The passage about Mandela's centenary below names several similarities between Mandela's South Africa and the present-day United States. List each one.

----- Source passage

JOHANNESBURG — “A man who takes away another man’s freedom is a prisoner of hatred, he is locked behind the bars of prejudice and narrow mindedness. I am not truly free if I am taking away someone else’s freedom, just as surely as I am not free when my freedom is taken from me.”
Nelson Mandela — whose centenary was celebrated July 18 — wrote these words in his autobiography in 1994. But they are just as applicable to the world today as they were to the world that Mandela traversed before, during, and after his 27 years as a political prisoner in apartheid-era South Africa.
While watching the celebrations of Mandela’s life in Johannesburg, I wondered what he would think about the state of affairs today in my country, the United States. Despite many differences between Mandela’s South Africa and the United States today, the similarities are striking: brutal police assaults on black and brown bodies, legalized discrimination, pervasive propaganda, communities separated by walls — real and imagined, electoral disenfranchisement and entrenched economic inequality along racial and ethnic lines.

----------
----- Available data

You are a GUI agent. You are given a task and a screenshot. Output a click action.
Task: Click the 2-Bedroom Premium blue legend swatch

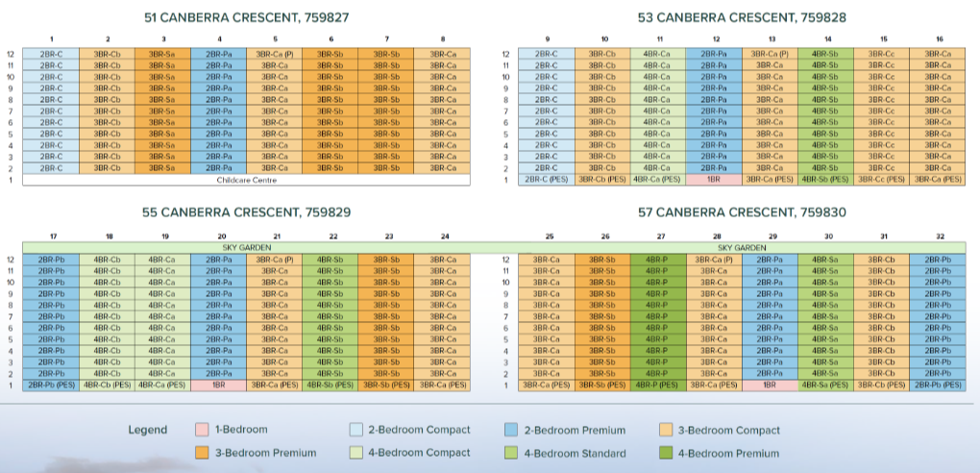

----------

- Exercise answer
- brutal police assaults on black and brown bodies
- legalized discrimination
- pervasive propaganda
- communities separated by walls, real and imagined
- electoral disenfranchisement
- entrenched economic inequality along racial and ethnic lines